La moitié de la population yéménite peine à se nourrir convenablement alors que le pays reste en proie à un violent conflit.
La moitié de la population du Yémen – soit 14 millions de personnes – est confrontée à des conditions de pré-famine, a averti l’ONU.
Le coordinateur humanitaire, Mark Lowcock, a déclaré qu’un travail d’enquête a montré que le nombre de personnes dont la survie dépendait entièrement de l’aide humanitaire était supérieur de trois millions, contrairement à ce que l’on pensait.
Il y avait donc un risque évident de famine “beaucoup plus grande que tout ce qu’un professionnel dans ce domaine a vu au cours de sa vie professionnelle”, a-t-il ajouté.
Selon les médecins, le nombre de décès émanant de facteurs liés à l’alimentation est en hausse.
Le Yémen a été dévasté par un conflit qui s’est intensifié en 2015, lorsqu’une coalition dirigée par les Saoudiens est intervenue pour combattre le mouvement rebelle Houthi.
Ce mouvement avait pris le contrôle d’une grande partie de l’ouest du pays et forcé le président Abdrabbuh Mansour Hadi à s’exiler.
Au moins 6.660 civils ont été tués et 10.560 blessés pendant la guerre, selon l’ONU.
Les combats et le blocus partiel de la coalition ont également poussé 22 millions de personnes dans une situation critique avec pour seule solution de survie l’aide humanitaire.
Le conflit a aussi créé la plus grande urgence de sécurité alimentaire au monde et provoqué une épidémie de choléra qui a touché 1,1 million de personnes.
Dans une allocution prononcée mardi devant le Conseil de sécurité des Nations unies, M. Lowcock a déclaré que les famines étaient une rareté dans le monde moderne, ce qui rend la situation au Yémen “choquante”.
Une famine est déclarée lorsque trois seuils d’insécurité alimentaire, de malnutrition aiguë et de mortalité sont dépassés. Les trois critères sont les suivants :
- Au moins un ménage sur cinq est confronté à un manque extrême de nourriture
- Plus de 30% des enfants de moins de cinq ans souffrent de malnutrition aiguë
- Au moins deux personnes sur 10.000 meurent chaque jour.
M. Lowcock a déclaré que les évaluations ont montré que dans 107 des 333 districts du Yémen, les deux premiers seuils étaient déjà dépassés ou dangereusement proches.

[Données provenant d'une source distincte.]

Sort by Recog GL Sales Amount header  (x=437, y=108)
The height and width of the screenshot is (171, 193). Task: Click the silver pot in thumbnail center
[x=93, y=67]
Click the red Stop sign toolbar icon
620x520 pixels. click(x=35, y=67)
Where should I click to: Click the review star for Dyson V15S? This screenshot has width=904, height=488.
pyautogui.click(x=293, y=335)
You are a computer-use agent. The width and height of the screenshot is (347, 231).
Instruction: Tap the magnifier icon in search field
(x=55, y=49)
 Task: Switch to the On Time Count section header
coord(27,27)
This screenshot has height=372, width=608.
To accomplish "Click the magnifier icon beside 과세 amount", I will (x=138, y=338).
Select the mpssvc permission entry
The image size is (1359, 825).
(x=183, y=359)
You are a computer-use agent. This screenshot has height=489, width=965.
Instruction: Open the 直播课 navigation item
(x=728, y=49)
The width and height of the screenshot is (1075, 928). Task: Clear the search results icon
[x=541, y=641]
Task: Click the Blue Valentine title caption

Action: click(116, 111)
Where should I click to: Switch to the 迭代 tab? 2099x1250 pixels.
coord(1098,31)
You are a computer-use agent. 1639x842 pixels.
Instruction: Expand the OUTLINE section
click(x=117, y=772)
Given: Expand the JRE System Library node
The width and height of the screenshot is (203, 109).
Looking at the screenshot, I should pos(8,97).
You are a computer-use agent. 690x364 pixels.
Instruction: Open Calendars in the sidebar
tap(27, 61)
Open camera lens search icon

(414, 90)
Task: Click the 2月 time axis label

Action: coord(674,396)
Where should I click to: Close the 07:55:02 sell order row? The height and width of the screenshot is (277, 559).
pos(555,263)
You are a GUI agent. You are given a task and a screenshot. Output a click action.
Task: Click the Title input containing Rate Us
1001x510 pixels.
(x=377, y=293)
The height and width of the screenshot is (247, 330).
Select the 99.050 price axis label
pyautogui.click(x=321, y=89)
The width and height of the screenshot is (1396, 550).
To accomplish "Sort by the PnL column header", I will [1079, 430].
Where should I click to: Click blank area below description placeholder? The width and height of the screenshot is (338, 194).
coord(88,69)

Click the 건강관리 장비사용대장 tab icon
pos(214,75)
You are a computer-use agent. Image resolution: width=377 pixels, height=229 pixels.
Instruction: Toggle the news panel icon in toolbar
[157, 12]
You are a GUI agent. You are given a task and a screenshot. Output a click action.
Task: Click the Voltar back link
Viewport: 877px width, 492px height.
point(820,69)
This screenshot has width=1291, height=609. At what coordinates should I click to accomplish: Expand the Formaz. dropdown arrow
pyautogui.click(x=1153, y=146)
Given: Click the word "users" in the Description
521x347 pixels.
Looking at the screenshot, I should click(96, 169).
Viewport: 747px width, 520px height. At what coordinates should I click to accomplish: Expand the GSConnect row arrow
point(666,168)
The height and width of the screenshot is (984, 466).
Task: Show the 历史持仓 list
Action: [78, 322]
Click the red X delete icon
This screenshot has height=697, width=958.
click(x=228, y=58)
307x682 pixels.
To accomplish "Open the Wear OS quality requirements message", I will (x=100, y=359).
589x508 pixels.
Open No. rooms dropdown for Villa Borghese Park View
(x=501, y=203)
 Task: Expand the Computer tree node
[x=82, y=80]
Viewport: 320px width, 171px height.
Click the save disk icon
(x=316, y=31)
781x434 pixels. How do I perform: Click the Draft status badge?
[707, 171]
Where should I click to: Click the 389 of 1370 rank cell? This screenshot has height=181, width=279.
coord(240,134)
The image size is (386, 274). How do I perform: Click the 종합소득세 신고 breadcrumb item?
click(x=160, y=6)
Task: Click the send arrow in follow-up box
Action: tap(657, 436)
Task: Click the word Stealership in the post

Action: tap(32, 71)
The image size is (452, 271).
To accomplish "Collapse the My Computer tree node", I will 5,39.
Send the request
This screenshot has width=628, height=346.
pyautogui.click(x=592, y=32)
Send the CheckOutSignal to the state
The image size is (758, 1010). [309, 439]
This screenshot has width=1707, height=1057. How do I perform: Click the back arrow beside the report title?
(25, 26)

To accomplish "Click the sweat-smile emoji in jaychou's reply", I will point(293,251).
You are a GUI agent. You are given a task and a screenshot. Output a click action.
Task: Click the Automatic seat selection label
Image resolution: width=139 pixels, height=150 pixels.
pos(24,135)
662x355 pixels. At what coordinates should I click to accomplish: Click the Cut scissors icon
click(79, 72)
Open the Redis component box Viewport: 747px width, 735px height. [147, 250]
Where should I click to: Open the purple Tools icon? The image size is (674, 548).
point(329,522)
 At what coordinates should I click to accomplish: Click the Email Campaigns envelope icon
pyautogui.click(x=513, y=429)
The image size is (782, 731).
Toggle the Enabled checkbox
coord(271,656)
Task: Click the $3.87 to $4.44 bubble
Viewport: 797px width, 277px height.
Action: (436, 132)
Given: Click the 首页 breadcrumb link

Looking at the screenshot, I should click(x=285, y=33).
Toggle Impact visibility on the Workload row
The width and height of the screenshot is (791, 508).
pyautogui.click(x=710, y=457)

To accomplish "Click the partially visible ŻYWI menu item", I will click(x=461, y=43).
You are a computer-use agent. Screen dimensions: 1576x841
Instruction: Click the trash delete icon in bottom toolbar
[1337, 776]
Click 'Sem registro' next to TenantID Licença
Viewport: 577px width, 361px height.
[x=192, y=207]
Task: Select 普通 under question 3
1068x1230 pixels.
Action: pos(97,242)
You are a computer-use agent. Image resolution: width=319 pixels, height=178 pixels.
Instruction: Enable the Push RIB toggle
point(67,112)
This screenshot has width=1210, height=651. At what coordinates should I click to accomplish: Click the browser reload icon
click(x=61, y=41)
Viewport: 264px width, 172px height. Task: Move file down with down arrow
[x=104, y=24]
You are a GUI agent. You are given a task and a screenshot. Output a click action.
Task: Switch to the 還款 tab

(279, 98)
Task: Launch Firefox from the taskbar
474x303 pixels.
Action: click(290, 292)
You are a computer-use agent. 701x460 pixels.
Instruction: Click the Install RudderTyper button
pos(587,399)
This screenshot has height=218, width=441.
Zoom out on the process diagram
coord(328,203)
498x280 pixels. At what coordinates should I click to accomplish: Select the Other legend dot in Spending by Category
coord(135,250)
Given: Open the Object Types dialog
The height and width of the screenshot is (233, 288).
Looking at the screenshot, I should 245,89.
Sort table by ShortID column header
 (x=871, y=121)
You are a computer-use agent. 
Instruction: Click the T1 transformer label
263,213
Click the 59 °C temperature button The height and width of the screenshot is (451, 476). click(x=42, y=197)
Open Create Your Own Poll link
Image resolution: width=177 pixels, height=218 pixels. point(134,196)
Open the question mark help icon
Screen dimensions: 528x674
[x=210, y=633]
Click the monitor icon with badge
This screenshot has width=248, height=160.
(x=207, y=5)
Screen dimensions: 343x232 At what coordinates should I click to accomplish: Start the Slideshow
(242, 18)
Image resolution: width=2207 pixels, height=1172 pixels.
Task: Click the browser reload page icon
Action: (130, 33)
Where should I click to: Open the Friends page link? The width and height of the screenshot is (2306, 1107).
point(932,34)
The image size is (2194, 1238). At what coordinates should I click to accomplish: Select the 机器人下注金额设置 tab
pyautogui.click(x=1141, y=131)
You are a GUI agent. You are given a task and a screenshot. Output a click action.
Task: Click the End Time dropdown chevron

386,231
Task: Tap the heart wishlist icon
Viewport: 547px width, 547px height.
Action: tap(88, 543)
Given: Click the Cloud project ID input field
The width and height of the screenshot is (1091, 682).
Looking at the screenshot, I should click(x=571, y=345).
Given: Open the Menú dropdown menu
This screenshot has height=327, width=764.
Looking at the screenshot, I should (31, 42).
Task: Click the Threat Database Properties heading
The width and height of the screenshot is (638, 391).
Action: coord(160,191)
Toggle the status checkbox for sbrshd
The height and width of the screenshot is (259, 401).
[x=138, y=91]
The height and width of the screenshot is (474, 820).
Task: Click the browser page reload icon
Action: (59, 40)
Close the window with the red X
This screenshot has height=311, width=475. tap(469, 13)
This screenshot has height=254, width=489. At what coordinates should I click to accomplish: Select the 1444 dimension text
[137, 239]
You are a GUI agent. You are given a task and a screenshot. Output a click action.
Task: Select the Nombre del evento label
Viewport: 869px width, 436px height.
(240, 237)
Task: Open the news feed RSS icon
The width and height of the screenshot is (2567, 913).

Le troisième seuil concernant le nombre de décès était plus difficile à confirmer.
Il a expliqué que de nombreux décès étaient cachés parce que seulement la moitié des installations sanitaires du Yémen fonctionnaient et que de nombreux Yéménites étaient trop pauvres pour avoir accès à celles qui étaient ouvertes. Très peu de familles déclarent des décès survenus à la maison.
Cependant, à la fin de 2017, l’organisation caritative Save the Children estimait que 130 enfants mouraient chaque jour de faim et de maladies extrêmes – soit près de 50.000 enfants au cours de l’année.
L’année dernière, l’ONU a mis en garde contre la famine au Yémen, mais M. Lowcock a déclaré que la situation était “maintenant beaucoup plus grave” pour deux raisons.
“Tout d’abord, en raison du nombre élevé de personnes à risque. Notre évaluation révisée… est que le nombre total de personnes confrontées à des conditions de pré-famine, c’est-à-dire qu’elles dépendent entièrement de l’aide extérieure pour survivre, pourrait bientôt atteindre non pas 11 millions mais 14 millions.”
“Deuxièmement, au-delà des chiffres, alors que des millions de personnes survivent grâce à l’aide alimentaire d’urgence depuis des années, l’aide qu’elles reçoivent est suffisante pour survivre et non pas pour s’épanouir”, a-t-il ajouté.
“Le bilan est insupportable. Les systèmes immunitaires de millions de personnes qui ont bénéficié d’un soutien pour survivre pendant des années s’effondrent littéralement, ce qui les rend – en particulier les enfants et les personnes âgées – plus susceptibles de succomber à la malnutrition, au choléra et autres maladies.”
M. Lowcock a déclaré que la crise humanitaire avait été exacerbée par une crise économique au Yémen et que les combats se poursuivaient autour du port de Hudaydah sur la mer Rouge, détenu par les rebelles, par lequel le pays a toujours importé 90% de sa nourriture.
Il a appelé à la cessation des hostilités autour de toutes les infrastructures et installations sur lesquelles repose l’opération d’aide ; à la protection de l’approvisionnement en nourriture et en biens essentiels ; à une injection plus importante de devises étrangères dans l’économie ; à un financement accru de l’opération humanitaire ainsi qu’à l’engagement de toutes les parties dans des négociations de paix.